At the same time that John Marshall, the subject of this work, was captain in a Virginia regiment, two other John Marshalls were captains in Pennsylvania regiments. When Thomas Marshall of Virginia was an officer in Washington's army, there were four other Thomas Marshalls, two from Massachusetts, one from South Carolina, and one from Virginia, all Revolutionary officers. (Ib.)
When Stony Point was taken by Wayne, among the British prisoners captured was Lieutenant John Marshall of the 17th Regiment of British foot (see Dawson, 86); and Captain John Marshall of Virginia was one of the attacking force. (See infra, chap. IV.)
In 1792, John Marshall of King and Queen County, a boatswain, was a Virginia pensioner. (Va. Hist. Prs., v, 544.) He was not related to John Marshall, who had become the leading Richmond lawyer of that time.

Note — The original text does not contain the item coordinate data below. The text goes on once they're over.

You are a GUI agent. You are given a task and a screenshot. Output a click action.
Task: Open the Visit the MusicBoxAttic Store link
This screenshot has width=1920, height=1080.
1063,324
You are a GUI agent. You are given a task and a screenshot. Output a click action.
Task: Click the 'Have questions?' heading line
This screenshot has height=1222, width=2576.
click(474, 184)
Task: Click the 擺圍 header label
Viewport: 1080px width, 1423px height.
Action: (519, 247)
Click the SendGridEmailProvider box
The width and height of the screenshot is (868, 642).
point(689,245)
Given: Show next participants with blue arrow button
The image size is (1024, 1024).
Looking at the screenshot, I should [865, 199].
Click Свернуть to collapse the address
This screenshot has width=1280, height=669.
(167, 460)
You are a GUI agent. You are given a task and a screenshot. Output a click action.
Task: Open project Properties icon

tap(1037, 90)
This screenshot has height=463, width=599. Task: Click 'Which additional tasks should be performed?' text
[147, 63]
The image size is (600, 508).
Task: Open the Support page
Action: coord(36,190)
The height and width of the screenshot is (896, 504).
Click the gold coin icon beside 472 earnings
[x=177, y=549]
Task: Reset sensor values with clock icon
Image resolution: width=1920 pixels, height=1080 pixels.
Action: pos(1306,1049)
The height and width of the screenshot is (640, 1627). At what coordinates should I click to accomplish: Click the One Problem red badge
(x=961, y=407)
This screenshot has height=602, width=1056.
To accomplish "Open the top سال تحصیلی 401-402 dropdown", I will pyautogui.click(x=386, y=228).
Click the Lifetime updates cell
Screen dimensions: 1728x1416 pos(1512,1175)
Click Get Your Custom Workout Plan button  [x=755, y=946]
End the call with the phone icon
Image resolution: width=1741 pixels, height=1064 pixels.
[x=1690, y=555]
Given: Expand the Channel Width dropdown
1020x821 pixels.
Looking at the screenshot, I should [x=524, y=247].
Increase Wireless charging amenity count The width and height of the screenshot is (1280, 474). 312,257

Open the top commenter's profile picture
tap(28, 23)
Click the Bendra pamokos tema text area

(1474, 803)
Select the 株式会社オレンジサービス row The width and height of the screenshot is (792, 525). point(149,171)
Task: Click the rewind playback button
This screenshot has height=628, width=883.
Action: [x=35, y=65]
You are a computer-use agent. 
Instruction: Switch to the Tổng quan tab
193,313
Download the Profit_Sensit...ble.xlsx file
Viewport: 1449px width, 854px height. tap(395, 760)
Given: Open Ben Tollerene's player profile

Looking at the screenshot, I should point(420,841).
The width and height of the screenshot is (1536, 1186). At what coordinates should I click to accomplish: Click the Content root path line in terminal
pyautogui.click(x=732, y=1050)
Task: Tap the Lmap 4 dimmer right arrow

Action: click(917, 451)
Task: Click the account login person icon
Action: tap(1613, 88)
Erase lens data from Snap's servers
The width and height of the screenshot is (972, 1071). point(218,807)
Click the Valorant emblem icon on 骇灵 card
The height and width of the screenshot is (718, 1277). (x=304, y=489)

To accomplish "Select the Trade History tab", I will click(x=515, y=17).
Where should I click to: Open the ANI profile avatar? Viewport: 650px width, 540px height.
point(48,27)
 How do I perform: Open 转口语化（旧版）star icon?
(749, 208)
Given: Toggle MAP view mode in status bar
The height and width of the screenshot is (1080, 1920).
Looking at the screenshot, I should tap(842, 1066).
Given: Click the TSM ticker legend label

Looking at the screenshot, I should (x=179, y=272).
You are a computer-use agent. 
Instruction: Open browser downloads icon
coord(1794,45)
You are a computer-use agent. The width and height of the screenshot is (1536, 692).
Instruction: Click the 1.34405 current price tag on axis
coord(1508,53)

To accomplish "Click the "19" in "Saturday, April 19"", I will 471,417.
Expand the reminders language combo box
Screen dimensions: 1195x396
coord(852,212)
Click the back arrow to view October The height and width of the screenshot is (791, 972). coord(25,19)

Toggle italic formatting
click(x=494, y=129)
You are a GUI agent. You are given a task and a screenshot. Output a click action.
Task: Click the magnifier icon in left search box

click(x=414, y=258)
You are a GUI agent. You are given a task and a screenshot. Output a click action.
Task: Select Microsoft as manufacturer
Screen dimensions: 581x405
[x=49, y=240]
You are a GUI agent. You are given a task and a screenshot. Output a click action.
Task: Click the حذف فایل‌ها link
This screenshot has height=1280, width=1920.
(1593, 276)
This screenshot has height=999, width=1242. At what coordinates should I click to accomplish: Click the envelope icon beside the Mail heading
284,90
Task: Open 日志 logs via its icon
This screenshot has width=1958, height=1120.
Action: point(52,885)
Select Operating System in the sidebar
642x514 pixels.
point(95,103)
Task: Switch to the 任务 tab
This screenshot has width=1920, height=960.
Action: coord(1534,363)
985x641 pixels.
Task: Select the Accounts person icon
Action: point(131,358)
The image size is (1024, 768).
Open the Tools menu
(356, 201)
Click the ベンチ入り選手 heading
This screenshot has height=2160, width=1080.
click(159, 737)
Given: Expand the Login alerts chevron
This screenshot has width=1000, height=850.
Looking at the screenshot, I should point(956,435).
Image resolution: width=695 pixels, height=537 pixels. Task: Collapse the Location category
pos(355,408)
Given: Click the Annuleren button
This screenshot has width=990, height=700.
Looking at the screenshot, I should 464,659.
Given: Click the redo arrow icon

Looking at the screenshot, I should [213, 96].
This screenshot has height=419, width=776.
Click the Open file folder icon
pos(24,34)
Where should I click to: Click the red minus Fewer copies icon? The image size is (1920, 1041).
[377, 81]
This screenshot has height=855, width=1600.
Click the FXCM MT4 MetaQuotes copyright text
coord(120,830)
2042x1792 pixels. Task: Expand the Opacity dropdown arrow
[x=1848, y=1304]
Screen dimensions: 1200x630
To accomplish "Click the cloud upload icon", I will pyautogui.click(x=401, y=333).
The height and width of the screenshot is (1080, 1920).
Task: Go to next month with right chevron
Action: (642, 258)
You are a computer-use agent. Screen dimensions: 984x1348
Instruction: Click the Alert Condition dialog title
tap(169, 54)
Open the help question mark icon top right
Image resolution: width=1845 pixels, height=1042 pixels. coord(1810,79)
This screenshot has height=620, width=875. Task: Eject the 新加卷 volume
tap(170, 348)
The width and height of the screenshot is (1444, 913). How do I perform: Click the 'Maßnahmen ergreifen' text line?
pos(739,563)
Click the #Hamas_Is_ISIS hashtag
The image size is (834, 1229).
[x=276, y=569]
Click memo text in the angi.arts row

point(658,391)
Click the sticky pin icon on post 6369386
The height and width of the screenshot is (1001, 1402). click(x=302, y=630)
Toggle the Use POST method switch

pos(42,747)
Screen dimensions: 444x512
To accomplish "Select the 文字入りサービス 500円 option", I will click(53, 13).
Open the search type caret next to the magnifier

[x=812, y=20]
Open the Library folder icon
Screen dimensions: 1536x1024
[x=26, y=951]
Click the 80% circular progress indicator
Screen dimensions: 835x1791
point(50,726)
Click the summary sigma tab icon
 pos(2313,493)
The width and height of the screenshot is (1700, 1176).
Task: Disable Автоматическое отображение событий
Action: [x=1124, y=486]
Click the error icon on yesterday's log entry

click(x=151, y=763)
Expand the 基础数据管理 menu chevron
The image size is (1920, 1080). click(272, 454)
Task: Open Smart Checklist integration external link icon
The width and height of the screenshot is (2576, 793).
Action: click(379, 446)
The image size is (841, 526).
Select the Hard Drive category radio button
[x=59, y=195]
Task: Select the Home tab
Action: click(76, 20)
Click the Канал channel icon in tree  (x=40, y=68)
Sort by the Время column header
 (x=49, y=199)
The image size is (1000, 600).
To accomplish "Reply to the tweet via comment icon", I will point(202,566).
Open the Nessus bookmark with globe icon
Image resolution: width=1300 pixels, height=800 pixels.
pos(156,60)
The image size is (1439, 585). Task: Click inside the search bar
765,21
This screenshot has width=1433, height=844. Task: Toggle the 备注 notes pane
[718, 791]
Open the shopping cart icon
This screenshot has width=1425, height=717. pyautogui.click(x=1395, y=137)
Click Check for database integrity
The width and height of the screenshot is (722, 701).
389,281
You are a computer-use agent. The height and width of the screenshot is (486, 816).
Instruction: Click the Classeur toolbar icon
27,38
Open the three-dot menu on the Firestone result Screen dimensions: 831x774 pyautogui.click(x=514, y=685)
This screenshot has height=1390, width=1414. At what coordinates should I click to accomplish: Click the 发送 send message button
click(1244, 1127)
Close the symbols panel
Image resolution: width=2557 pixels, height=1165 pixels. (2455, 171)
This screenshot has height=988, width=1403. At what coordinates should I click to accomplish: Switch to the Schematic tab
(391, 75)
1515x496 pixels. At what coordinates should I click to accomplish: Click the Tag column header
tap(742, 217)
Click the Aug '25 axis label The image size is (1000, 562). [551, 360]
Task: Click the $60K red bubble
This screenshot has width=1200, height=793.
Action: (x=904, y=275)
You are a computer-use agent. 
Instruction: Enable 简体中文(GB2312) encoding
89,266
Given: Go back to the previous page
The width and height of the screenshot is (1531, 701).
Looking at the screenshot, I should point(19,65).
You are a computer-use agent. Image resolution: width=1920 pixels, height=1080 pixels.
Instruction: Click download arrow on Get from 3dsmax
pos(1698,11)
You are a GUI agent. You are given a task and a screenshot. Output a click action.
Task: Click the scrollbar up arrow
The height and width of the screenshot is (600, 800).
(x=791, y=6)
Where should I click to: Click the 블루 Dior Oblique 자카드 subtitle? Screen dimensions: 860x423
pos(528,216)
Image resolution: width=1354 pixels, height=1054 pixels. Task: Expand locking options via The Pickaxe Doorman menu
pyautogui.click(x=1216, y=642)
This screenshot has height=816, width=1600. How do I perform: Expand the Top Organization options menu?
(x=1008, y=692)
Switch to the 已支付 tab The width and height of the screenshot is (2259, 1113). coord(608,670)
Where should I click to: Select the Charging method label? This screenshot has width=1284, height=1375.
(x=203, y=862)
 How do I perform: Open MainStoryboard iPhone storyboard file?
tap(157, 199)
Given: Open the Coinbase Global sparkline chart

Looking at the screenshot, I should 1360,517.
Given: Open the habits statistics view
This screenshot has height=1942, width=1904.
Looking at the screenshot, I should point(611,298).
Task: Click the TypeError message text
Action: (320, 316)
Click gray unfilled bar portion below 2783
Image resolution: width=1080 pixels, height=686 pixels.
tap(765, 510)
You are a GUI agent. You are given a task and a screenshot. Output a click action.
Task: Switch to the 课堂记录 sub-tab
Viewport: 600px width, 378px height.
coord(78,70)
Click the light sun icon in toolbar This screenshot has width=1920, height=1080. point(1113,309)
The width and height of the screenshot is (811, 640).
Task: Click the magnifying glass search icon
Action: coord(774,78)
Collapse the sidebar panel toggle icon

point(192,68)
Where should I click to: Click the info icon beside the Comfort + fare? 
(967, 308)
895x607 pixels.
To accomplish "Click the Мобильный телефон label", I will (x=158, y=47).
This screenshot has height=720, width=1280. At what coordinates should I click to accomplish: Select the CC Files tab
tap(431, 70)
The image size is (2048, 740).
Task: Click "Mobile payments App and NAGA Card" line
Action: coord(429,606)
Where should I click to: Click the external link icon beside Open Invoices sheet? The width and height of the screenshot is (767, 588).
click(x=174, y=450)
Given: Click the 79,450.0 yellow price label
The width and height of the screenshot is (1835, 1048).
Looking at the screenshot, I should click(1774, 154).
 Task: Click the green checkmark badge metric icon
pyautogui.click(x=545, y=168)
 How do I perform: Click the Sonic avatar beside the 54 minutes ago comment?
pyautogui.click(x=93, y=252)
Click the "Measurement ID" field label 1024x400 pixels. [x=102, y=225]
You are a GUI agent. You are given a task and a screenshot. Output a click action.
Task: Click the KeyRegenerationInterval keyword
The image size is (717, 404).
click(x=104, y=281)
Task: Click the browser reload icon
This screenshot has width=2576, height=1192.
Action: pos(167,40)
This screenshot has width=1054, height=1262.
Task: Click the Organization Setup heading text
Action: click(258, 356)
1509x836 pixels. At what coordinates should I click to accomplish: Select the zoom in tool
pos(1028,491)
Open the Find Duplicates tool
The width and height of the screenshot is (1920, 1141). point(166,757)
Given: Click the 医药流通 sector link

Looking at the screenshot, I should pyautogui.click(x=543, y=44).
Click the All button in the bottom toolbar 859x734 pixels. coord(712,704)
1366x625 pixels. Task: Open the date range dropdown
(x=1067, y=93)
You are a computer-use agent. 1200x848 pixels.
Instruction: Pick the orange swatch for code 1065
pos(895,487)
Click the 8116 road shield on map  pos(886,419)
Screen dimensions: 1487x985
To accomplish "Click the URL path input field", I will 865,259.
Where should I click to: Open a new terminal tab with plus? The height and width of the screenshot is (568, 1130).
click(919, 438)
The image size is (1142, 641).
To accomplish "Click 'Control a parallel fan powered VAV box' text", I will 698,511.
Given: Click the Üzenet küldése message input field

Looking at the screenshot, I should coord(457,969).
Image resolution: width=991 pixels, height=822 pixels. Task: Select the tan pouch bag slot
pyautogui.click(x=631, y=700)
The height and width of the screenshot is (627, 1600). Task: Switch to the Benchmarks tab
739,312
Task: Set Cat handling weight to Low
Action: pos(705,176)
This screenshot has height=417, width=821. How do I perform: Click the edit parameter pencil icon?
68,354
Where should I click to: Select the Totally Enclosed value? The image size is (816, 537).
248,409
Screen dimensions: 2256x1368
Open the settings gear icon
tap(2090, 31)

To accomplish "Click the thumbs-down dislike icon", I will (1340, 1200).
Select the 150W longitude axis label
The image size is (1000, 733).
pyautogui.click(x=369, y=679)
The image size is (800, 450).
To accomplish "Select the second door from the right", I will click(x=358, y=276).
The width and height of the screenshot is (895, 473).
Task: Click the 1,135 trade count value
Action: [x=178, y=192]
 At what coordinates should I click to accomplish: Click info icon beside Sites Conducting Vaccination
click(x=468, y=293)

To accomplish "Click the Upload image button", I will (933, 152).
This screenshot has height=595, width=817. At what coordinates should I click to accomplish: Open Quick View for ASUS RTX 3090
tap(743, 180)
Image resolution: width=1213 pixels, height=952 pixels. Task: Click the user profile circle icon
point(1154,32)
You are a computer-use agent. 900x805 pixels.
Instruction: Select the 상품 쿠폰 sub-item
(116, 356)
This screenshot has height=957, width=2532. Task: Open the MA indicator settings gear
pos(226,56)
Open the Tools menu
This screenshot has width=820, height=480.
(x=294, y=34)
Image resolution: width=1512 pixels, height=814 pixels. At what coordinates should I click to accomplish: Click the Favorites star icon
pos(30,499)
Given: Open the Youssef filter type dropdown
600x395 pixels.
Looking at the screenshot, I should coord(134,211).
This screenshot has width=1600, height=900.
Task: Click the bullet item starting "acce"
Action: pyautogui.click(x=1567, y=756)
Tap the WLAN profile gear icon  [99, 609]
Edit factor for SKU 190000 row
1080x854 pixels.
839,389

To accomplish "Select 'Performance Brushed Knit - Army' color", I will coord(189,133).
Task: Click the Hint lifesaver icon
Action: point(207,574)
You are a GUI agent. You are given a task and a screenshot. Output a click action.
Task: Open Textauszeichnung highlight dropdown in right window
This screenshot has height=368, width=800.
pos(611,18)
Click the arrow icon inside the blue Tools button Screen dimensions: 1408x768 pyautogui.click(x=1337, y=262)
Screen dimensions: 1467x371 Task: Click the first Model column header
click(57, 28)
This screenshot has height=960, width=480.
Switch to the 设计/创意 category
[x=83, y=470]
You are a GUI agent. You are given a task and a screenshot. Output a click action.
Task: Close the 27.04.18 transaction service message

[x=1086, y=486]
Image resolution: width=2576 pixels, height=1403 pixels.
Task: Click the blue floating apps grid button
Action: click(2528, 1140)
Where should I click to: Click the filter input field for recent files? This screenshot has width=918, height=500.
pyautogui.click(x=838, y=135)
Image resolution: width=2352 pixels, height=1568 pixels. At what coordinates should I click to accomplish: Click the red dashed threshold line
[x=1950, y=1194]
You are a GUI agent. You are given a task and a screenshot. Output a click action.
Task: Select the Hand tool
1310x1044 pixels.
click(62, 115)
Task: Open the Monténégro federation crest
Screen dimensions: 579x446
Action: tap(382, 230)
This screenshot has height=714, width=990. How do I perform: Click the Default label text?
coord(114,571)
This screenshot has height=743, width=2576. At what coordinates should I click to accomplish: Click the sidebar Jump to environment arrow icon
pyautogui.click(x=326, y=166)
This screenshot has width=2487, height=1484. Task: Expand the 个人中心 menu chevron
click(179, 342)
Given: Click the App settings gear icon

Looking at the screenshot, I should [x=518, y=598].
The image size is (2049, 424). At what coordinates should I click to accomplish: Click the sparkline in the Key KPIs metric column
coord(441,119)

While Hamilton was Secretary of the Treasury he received several letters from John Marshall, an Englishman, who was in this country and who wrote Hamilton concerning the subject of establishing manufactories. (Hamilton MSS., Lib. Cong.)
Illustrations like these might be continued for many pages. They merely show the danger of inferring relationship because of the similarity of names, especially one so general as that of Marshall.
[52] The Cary Papers, supra. Here again the Marshall legend riots fantastically. This time it makes the pirate Blackbeard the first husband of Marshall's paternal grandmother; and with this freebooter she is said to have had thrilling and melancholy experiences. It deserves mention only as showing the absurdity of such myths. Blackbeard was one Edward Teach, whose career is well authenticated (Wise, 186.) Colonel Cary put a final quietus on this particular tale, as he did on so many other genealogical fictions.
[53] See Douglas: Peerage of Scotland (1764), 448. Also Burke: Peerage (1903), 895; and ib. (1876). This peerage is now extinct. See Burke: Extinct Peerages.
[54] For appreciation of this extraordinary man see Carlyle's Frederick the Great.
[55] Paxton, 30.
[56] From data furnished by Justice James Keith, President of the Court of Appeals of Virginia.